# Testo fornito

Prima di Red, l’unico altro lungometraggio Pixar co-diretto da una regista (allontanatasi, però, durante la lavorazione, per divergenze creative) è stato Ribelle – The Brave di Brenda Chapman, Mark Andrews e Steve Purcell. Un film che, per molti aspetti, dialoga intensamente con Red, costruito com’è su un rapporto conflittuale tra madre e figlia e sul topos della metamorfosi animalesca. Vi riproponiamo la recensione, pubblicata su Film Tv n. 35/2012.


Ribelle - The Brave

 

La riccia Merida potrebbe essere la prima eroina Pixar a entrare a far parte del merchandising ufficiale (quasi una massoneria) delle Principesse Disney. Speriamo di cuore che non passi i test d’ammissione, perché la scozzese ribelle è fatta di tutt'altra pasta. Il principe azzurro non le interessa, convolare a nozze è l'ultimo dei suoi obiettivi. Anzi, quando scopre che la regola per i pretendenti al trono recita «chiunque vinca la competizione può chiedere la mano della principessa», Merida ha un'idea rivoluzionaria e scandalosa: parteciperà alla gara di tiro con l’arco, la vincerà e chiederà la sua stessa mano. Come a dire: mi basto da sola, grazie. Una dichiarazione d’indipendenza ed emancipazione che spazza via decenni di svenevoli figlie di re, devote a monocordi eredi al trono e impegnate a diventare perfetti angeli del focolare. Una testa matta, Merida, sia per l'incredibile massa di boccoli fulvi che la ricopre (la cui animazione, stupefacente, ha richiesto alla Pixar buona parte dei sei anni di lavorazione del film), sia per le idee che ci frullano dentro. Non tutte geniali: perché se vincere la propria mano non basta a persuadere la madre cocciutamente tradizionalista, la giovane battagliera decide di chiedere aiuto agli incantesimi di una fattucchiera, ed è lì che cominciano i guai… È paradossale che Ribelle – The Brave, abitato da uno dei personaggi, sulla carta, più anticonvenzionali del cinema d’animazione recente, finisca per essere uno dei più convenzionali Pixar di sempre. Oltre l’eccellenza per quanto riguarda l’aspetto grafico, il tredicesimo lungometraggio dei geni della lampadina manca di quell’inconfondibile Pixar Touch cui siamo abituati da quasi 20 anni: narrativamente solido e ben costruito, intelligente nel delineare il complesso rapporto di aspettative reciproche che lega madre e figlia, l’opera si abbandona presto ai tradizionali binari disneyani fra lacrima e risata (a causa dell’imprevista svolta nella trama, si replica in parte il buddy movie di Le follie dell'imperatore), risolvendosi in un’avventura meno frizzante delle premesse. Complice forse il cambio di timone dell’operazione (la regista Brenda Chapman ha abbandonato la Pixar per divergenze creative ed è stata rimpiazzata da Mark Andrews in corso d'opera), Ribelle – The Brave ha un carattere molto più mite e docile della sua protagonista.

# Compito indicato A
Trascrivi dalla recensione tutto il passo che va da "Prima di Red, l’unico" giù fino a "Tv n. 35/2012.".
# Compito indicato B
Elenca tutti i titoli di film citati nella recensione.
# Compito indicato C
Per favore, traduci in inglese questa frase della recensione: «Il principe azzurro non le interessa, convolare a nozze è l'ultimo dei suoi obiettivi.»
Il materiale riportato più avanti non è necessario.

# Dati mostrati
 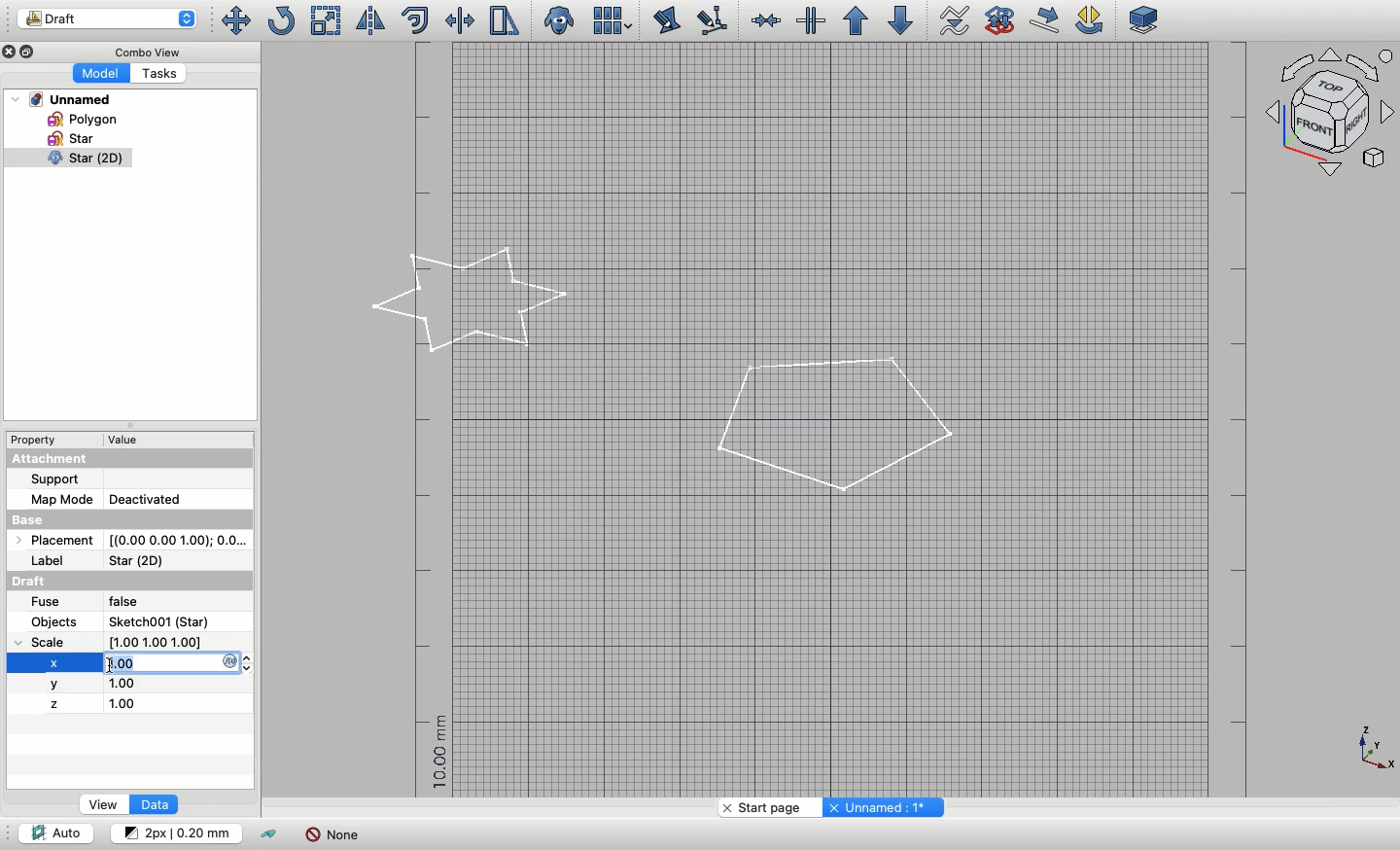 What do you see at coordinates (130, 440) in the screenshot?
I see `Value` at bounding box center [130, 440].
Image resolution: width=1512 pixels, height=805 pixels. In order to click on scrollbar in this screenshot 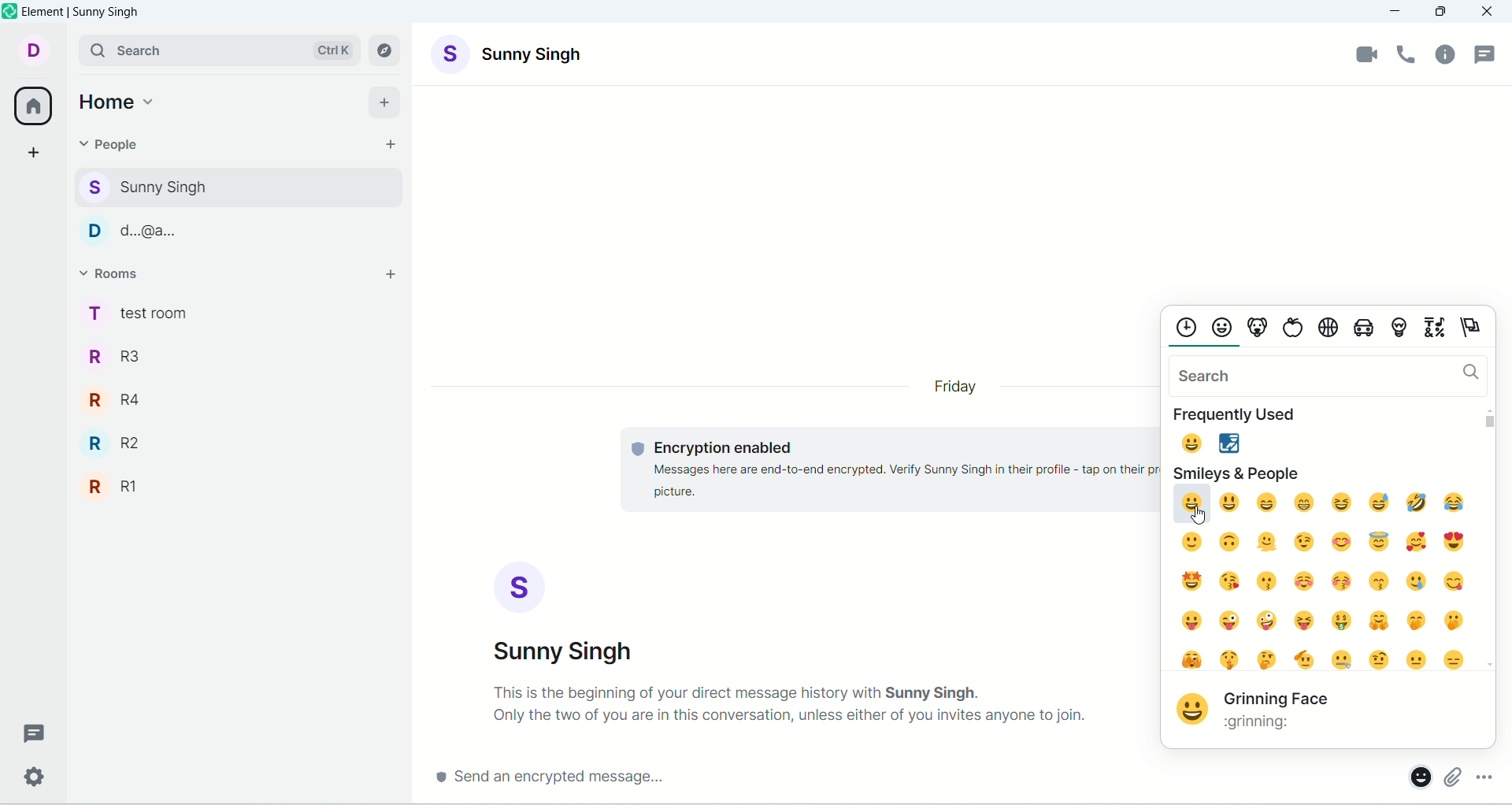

# Risposta scritta A
Prima di Red, l’unico altro lungometraggio Pixar co-diretto da una regista (allontanatasi, però, durante la lavorazione, per divergenze creative) è stato Ribelle – The Brave di Brenda Chapman, Mark Andrews e Steve Purcell. Un film che, per molti aspetti, dialoga intensamente con Red, costruito com’è su un rapporto conflittuale tra madre e figlia e sul topos della metamorfosi animalesca. Vi riproponiamo la recensione, pubblicata su Film Tv n. 35/2012.

# Risposta scritta B
Red
Ribelle – The Brave
Le follie dell'imperatore

# Risposta scritta C
She has no interest in Prince Charming; getting married is the last of her goals.